[[ INPUT open ]]

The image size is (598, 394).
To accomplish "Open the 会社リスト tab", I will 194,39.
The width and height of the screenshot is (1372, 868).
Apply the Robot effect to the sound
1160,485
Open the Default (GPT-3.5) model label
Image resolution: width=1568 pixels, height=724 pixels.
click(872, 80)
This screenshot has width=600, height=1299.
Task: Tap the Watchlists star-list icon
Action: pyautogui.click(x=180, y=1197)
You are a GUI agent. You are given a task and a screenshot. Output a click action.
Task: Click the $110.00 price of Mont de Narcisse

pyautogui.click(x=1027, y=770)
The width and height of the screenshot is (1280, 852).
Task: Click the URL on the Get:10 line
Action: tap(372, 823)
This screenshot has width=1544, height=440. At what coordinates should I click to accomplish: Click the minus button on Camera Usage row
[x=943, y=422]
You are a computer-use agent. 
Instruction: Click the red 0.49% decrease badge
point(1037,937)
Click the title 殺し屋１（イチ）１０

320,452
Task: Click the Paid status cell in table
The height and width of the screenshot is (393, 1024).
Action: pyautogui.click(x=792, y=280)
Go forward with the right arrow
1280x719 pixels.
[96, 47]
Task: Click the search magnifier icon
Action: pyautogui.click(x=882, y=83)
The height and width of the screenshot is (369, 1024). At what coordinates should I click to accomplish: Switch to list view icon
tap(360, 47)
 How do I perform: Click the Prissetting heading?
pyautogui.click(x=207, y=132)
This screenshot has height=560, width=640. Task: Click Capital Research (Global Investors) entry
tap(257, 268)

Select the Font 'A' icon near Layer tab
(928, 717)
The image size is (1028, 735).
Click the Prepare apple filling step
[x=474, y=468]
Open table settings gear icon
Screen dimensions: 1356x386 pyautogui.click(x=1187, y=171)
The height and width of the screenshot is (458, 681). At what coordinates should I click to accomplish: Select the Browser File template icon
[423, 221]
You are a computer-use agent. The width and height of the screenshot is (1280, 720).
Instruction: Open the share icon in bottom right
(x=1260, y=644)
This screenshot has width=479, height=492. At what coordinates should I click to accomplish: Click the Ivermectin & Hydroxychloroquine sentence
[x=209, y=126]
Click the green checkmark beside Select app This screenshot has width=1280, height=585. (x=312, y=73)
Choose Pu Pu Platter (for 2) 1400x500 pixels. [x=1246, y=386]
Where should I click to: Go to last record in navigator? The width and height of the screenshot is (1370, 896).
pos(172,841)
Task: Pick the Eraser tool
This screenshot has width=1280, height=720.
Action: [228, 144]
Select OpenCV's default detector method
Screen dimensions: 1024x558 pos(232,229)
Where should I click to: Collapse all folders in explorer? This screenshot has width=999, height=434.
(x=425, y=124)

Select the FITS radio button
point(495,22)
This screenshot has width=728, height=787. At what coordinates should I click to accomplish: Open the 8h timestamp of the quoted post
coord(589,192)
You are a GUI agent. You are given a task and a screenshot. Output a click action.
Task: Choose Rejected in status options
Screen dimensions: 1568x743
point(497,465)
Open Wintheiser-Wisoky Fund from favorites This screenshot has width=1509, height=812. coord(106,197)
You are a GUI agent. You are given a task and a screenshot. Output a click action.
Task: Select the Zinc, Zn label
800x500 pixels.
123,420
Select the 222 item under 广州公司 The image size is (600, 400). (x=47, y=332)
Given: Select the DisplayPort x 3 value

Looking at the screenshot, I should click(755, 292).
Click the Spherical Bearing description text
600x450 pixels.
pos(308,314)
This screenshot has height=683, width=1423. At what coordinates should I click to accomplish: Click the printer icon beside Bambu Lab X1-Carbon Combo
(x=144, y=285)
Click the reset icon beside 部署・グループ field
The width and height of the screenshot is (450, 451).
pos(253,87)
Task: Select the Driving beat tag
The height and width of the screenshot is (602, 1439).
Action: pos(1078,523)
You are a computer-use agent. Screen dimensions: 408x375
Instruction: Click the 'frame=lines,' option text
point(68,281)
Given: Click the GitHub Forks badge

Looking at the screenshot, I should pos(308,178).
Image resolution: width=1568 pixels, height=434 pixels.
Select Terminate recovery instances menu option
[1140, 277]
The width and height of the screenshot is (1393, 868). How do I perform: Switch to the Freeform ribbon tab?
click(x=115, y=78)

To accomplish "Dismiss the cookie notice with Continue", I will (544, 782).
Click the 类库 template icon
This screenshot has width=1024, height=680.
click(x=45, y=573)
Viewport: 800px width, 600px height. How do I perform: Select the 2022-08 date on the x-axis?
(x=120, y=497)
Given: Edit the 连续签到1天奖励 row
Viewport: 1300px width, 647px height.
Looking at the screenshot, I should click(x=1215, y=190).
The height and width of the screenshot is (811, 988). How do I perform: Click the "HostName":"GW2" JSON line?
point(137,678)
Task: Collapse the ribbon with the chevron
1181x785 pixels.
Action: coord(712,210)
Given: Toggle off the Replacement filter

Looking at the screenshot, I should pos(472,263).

[[ INPUT closed ]]

* TRY IT
Among the entries above, locate the lines containing "This screenshot has width=728, height=787." and "Open Wintheiser-Wisoky Fund", and transcribe exactly those two lines and all lines between.

* YOUR SOLUTION
This screenshot has width=728, height=787. At what coordinates should I click to accomplish: Open the 8h timestamp of the quoted post
coord(589,192)
You are a GUI agent. You are given a task and a screenshot. Output a click action.
Task: Choose Rejected in status options
Screen dimensions: 1568x743
point(497,465)
Open Wintheiser-Wisoky Fund from favorites This screenshot has width=1509, height=812. coord(106,197)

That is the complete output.